■ ACTIVITIES ■
[a] From the Craik Sustainable Living Project text, transcribe the passage starting with "The Eco-centre was a" and going on through "March 24, 2016.".
[b] According to the Craik Sustainable Living Project text, on what date was the Eco-centre destroyed by fire?
[c] Write a continuation of the Craik Sustainable Living Project text that picks up after its last sentence.

■ TEXT ■
>>>>>
The Craik Sustainable Living Project (CSLP) is a nonprofit organization for sustainable development that aims to advance the local use of more ecologically sound technologies and ways of living in rural Saskatchewan, Canada. The four key components of the project are the eco-centre, outreach and education programs, community action, and the ecovillage.

==History==
CSLP was created in 2001 from a partnership between the RM of Craik No. 222 and the town of Craik to develop a long-term plan for a sustainable community-based project. At the request of area resident Peter Farden of the Midlakes Community Coalition, Lynn Oliphant proposed a plan for the development of Saskatchewan's first ecovillage, which was adopted by community leaders. Four main areas of development were established to relate to sustainability.

==Key activities==

===Eco-centre===

The Eco-centre was a multipurpose facility that was built and designed as a focal point for the project. Completed in 2004 under the direction of designer and project manager Cory Gordon, the 6000 sqft. straw bale and timber frame structure features innovative and energy efficient building design and integrated heating, cooling and renewable energy systems. Local and recycled materials were incorporated whenever possible. The philosophy behind this type of construction is known as green building. Facilities included a restaurant, golf clubhouse, gift shop and three meeting rooms. The Eco-centre was destroyed by fire on March 24, 2016.

===Outreach and education===

CSLP supports Education for Sustainable Development, and is working to provide educational opportunities for children, youth and adults on climate change, renewable energy technologies, ecology, sustainable living, and sustainable agriculture. The main projects involved have been the Sustainable Rural Alternatives Seminar Series, the creation of a resource library, and the Climate Change Awareness and Action Pilot Project in the Davidson School Division (which is now part of the Sun West School Division). CSLP representatives have been invited to trade fairs, enviro-forums, eco-fairs and other functions to highlight their work. Promotion of the project has also been advanced through the website, brochures, and articles written for local newspapers and other publications like the Regina EcoLiving Guide.
<<<<<
■ PROVIDED DATA ■
>>>>>
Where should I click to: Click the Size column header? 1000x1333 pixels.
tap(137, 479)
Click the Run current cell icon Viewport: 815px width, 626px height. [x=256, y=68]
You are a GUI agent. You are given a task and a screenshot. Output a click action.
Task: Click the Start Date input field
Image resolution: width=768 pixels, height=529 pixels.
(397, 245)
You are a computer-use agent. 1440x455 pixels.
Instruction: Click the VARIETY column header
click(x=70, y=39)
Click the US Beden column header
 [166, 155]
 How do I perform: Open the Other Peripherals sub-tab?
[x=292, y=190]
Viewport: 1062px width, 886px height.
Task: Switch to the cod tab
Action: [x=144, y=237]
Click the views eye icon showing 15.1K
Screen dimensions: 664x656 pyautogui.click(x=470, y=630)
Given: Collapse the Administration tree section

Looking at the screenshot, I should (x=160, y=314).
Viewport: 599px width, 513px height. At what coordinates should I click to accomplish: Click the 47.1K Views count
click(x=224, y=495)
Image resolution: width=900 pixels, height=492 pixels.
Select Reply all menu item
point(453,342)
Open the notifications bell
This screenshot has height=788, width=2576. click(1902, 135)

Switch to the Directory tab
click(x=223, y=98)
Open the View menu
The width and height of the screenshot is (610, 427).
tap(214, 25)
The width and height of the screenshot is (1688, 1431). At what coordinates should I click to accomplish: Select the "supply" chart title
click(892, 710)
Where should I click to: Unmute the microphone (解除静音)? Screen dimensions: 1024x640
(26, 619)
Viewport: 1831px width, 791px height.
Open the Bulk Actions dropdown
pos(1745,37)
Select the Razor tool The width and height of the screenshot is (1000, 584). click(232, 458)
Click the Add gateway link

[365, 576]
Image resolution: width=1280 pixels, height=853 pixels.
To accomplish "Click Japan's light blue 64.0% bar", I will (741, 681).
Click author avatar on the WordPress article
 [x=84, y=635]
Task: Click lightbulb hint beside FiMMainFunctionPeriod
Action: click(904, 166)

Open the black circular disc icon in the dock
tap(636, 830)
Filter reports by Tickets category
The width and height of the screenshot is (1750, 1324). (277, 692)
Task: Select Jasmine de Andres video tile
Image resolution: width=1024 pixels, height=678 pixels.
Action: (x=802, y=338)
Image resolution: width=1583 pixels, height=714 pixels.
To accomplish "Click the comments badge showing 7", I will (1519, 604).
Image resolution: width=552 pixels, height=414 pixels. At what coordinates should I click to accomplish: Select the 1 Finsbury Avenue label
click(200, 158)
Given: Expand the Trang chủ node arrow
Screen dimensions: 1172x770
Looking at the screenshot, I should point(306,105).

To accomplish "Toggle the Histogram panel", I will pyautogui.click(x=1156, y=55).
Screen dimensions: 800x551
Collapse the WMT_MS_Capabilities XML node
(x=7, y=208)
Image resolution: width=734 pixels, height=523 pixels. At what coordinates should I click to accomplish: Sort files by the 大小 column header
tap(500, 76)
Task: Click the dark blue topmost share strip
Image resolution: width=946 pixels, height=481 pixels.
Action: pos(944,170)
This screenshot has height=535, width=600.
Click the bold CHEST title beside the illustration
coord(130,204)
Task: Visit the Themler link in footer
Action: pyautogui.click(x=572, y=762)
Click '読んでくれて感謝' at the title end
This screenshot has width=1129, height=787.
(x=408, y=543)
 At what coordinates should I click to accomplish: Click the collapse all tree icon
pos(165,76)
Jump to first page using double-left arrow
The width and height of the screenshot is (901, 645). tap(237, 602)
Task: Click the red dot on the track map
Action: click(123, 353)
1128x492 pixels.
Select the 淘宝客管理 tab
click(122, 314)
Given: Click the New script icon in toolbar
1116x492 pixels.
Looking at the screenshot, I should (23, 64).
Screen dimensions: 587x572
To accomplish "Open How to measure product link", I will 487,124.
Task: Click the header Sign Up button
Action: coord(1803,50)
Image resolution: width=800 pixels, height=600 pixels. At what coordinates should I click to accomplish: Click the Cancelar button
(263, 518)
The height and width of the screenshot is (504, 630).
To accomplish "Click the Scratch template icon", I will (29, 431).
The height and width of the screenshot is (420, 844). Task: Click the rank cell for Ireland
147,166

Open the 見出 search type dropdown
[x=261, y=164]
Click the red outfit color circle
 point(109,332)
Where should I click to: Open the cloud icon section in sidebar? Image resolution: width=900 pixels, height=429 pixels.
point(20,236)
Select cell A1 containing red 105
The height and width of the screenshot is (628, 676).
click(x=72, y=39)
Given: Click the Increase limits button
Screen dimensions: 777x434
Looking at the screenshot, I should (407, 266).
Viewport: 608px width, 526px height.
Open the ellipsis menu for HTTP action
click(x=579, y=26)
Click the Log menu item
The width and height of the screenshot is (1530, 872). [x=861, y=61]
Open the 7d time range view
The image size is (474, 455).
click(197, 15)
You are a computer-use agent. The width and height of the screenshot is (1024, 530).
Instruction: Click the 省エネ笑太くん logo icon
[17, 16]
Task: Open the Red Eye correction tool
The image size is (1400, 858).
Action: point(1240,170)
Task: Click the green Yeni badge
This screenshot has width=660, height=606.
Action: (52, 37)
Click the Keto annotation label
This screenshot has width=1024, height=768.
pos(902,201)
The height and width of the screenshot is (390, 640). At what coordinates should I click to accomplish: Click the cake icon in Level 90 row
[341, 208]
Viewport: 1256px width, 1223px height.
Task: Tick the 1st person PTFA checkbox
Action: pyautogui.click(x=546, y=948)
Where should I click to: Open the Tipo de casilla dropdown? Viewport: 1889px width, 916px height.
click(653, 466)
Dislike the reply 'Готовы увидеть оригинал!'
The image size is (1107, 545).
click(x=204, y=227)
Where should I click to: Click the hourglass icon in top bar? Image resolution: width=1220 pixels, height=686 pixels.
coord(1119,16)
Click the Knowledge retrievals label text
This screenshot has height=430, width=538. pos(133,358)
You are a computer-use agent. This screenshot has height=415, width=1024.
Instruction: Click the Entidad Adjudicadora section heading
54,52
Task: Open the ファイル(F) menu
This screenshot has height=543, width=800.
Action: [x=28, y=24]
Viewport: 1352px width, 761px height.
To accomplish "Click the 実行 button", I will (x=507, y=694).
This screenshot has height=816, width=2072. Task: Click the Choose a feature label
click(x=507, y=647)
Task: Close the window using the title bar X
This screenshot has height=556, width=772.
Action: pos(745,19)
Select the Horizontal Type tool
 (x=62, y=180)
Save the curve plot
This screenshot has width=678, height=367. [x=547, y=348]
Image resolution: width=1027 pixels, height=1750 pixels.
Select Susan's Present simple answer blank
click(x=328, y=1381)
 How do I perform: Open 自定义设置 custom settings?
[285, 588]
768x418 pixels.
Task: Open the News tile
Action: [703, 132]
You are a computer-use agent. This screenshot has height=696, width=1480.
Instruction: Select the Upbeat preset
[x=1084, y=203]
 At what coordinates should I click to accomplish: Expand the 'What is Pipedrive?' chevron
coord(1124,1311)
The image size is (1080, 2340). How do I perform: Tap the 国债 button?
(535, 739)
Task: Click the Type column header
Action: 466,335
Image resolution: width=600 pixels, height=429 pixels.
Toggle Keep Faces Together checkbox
<<<<<
■ ANSWER LIST ■
[a]
The Eco-centre was a multipurpose facility that was built and designed as a focal point for the project. Completed in 2004 under the direction of designer and project manager Cory Gordon, the 6000 sqft. straw bale and timber frame structure features innovative and energy efficient building design and integrated heating, cooling and renewable energy systems. Local and recycled materials were incorporated whenever possible. The philosophy behind this type of construction is known as green building. Facilities included a restaurant, golf clubhouse, gift shop and three meeting rooms. The Eco-centre was destroyed by fire on March 24, 2016.

[b] March 24, 2016

[c]
CSLP has also supported the participation of students in the Youth Forum on Sustainability Program, which has resulted in youth helping to organize a number of workshops for students from Grades K-12 including papermaking, vermicomposting and endangered species. Presenters of these workshops included experts from the University of Saskatchewan, the University of Regina, and HELP International.

===Community action===

The Craik Sustainable Living Project strives to motivate local people to reduce their ecological footprint. In addition to education initiatives, CSLP seeks funding and resources to support activities that increases energy efficiency of homes and vehicle use, reduce greenhouse gas emissions and introduce less contaminants into the environment. An example initiative is the no-idling policy in front of the town and municipal administration buildings.

===Ecovillage===

An access road to a 127 acre parcel of land was the first visible indication of the development of the ecovillage site in the fall of 2005. The first residents are planning to submit plans and begin construction in the following year. The mayor of the town of Craik at the time, Rod Haugerud, was the first to obtain a lot and begin construction of a straw bale home, but the lot has since been made available to Praxis International Institute. All of the original lots offered have been spoken for, with a second phase underway. Applications are to include plans for energy efficient housing and systems to be built on-site within a year of submission. Future direction for community planning will come from the residents themselves.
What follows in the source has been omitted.